-------- Excerpted records --------

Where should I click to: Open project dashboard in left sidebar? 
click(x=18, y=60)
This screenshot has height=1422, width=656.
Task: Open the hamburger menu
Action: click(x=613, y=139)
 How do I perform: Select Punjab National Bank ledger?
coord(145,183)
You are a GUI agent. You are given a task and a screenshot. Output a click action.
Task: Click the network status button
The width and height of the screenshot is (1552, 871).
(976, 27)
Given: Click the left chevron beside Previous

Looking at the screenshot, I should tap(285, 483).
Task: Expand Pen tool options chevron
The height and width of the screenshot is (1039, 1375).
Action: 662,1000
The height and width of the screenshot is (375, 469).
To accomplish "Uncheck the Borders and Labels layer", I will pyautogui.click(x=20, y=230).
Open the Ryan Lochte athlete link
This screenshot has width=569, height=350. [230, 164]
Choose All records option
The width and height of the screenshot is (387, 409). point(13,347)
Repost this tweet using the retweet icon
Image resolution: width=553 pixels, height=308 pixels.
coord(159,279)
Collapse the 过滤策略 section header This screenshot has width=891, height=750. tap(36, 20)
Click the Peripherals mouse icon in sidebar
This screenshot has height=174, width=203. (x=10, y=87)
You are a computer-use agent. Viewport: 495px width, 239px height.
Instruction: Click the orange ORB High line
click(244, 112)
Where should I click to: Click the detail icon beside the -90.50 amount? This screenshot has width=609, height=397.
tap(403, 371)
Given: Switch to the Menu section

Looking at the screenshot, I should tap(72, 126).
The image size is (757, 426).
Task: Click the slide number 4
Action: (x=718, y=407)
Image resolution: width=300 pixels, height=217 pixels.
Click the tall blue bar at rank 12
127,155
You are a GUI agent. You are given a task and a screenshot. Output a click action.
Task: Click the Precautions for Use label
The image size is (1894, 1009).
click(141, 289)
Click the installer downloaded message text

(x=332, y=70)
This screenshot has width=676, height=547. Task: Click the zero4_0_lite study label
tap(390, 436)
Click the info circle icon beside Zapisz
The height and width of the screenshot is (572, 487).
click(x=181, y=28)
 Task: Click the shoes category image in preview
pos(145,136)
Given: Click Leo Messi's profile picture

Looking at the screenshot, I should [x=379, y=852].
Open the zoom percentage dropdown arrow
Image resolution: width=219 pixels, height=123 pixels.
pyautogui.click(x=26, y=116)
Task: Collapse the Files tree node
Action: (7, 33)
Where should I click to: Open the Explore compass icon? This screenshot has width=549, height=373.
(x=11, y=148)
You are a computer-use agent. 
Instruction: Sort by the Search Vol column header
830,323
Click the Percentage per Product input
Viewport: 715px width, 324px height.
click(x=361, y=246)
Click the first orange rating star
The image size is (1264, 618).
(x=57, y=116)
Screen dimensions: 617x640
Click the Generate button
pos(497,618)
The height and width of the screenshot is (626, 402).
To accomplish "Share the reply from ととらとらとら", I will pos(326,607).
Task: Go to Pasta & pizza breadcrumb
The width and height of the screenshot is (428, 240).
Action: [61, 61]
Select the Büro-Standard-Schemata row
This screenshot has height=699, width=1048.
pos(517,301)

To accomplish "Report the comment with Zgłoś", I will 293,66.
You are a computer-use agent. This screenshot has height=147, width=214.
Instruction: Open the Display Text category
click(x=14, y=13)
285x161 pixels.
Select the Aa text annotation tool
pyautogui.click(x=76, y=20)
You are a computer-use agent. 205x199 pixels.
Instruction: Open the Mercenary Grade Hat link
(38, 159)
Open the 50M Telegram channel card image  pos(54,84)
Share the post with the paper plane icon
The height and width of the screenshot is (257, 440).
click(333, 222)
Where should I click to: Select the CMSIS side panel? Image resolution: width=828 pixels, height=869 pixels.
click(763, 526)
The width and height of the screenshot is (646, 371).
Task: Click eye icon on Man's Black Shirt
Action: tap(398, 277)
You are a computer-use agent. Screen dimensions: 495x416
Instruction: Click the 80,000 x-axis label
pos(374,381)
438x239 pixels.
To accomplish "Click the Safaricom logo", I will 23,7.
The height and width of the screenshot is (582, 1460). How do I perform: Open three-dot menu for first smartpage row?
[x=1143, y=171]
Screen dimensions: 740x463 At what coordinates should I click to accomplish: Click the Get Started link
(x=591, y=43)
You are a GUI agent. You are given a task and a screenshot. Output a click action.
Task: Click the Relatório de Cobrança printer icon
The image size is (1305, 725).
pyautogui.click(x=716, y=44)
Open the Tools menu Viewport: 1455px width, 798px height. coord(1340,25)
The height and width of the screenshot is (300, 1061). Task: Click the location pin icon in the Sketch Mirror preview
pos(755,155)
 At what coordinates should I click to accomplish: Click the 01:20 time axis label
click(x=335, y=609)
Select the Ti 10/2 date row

--------

Task: Of the entries above, repeat exactly the lines from the line with "Given: Click Leo Messi's profile picture" through the line with "The height and width of the screenshot is (626, 402).", both of them included.

Task answer:
Given: Click Leo Messi's profile picture

Looking at the screenshot, I should [x=379, y=852].
Open the zoom percentage dropdown arrow
Image resolution: width=219 pixels, height=123 pixels.
pyautogui.click(x=26, y=116)
Task: Collapse the Files tree node
Action: (7, 33)
Where should I click to: Open the Explore compass icon? This screenshot has width=549, height=373.
(x=11, y=148)
You are a computer-use agent. 
Instruction: Sort by the Search Vol column header
830,323
Click the Percentage per Product input
Viewport: 715px width, 324px height.
click(x=361, y=246)
Click the first orange rating star
The image size is (1264, 618).
(x=57, y=116)
Screen dimensions: 617x640
Click the Generate button
pos(497,618)
The height and width of the screenshot is (626, 402).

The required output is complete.